Exercise passage:
---+---
The winner of 2014 Nicholas C. Mullins Award for student essay competition goes to Rahul Mukherjee, who finished his Ph.D. at Graduate Program of Film and Media Studies, University of California, Santa Barbara in 2013 and currently an assistant professor at Department of English, University of Pennsylvania.
The best way to know his winner piece Toxic Lunch in Bhopal: Matter, Performance, and Heterogeneous Publics is to read its first few sentences: On 28th November, 2009, in Bhopal, a group of women colorfully adorned in saris and burquas spread out a tablecloth and lined a series of plates, cups, and glasses together, containing chemical wastes and contaminated water. They had invited a number of ministers, bureaucrats, and scientists to lunch with them. The dignitaries never arrived, but textual labels of their names were present next to the plates and the women continued to wait for them as media cameras clicked pictures. This paper touches readers not only for the ways it lays out the complicated social and ethical consequences after Bhopal disaster; it carries moral messages that reminds us this accident is never gone or disappears from the public.
The fear to the risk, the memory for victims, and social actions (performance) last. The public is not static; it is being transformed upon these consequences. As the 30th anniversary of Bhopal disaster approaches, we are delighted to give this prize to this paper and congratulate Dr. Mukherjee.
---+---
Extracted data:

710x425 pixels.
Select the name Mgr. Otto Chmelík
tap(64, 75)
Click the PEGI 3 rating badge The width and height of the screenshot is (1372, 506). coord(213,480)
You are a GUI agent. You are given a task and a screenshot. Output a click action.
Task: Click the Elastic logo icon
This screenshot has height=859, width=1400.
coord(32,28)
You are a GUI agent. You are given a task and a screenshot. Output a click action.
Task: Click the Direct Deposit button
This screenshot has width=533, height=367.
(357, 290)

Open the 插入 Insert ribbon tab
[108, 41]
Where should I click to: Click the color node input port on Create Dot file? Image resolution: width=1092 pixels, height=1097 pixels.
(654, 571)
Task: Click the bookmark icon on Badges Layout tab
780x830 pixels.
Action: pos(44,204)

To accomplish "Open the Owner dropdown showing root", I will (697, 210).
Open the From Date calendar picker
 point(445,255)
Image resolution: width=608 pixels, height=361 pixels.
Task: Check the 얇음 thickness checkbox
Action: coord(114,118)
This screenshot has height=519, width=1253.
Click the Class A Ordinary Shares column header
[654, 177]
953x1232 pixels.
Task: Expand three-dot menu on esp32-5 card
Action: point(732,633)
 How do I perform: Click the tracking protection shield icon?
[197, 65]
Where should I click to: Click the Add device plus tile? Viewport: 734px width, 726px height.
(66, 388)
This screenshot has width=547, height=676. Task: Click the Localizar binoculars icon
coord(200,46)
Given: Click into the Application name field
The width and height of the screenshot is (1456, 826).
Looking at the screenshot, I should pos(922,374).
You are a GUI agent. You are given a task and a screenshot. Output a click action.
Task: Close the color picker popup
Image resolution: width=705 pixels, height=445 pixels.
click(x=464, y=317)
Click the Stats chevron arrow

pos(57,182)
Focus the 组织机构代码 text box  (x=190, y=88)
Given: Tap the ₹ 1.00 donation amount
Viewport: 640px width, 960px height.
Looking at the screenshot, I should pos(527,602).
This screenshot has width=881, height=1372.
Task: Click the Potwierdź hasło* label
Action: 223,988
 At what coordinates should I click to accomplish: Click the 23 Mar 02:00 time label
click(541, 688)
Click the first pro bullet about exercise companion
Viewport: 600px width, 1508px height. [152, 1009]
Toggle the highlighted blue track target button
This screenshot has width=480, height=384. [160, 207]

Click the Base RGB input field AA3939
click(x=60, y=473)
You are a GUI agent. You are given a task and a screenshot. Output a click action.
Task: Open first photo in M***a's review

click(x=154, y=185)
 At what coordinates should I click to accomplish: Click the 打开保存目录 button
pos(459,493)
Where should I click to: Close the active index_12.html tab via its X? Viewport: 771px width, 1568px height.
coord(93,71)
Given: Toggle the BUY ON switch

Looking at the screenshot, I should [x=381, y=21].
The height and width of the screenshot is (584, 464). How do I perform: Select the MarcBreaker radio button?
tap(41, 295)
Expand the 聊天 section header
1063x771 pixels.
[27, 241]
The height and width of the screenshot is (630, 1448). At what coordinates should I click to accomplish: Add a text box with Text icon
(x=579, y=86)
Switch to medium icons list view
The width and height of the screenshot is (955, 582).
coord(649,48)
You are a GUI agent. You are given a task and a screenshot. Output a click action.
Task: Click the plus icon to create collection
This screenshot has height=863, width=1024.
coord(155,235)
---+---
Activity 1: According to the award announcement, where does Rahul Mukherjee currently work as an assistant professor?
Activity 2: Transcribe the award announcement, everything from "The best way" down to "from the public.".

Solution 1: He works in the Department of English at the University of Pennsylvania.

Solution 2:
The best way to know his winner piece Toxic Lunch in Bhopal: Matter, Performance, and Heterogeneous Publics is to read its first few sentences: On 28th November, 2009, in Bhopal, a group of women colorfully adorned in saris and burquas spread out a tablecloth and lined a series of plates, cups, and glasses together, containing chemical wastes and contaminated water. They had invited a number of ministers, bureaucrats, and scientists to lunch with them. The dignitaries never arrived, but textual labels of their names were present next to the plates and the women continued to wait for them as media cameras clicked pictures. This paper touches readers not only for the ways it lays out the complicated social and ethical consequences after Bhopal disaster; it carries moral messages that reminds us this accident is never gone or disappears from the public.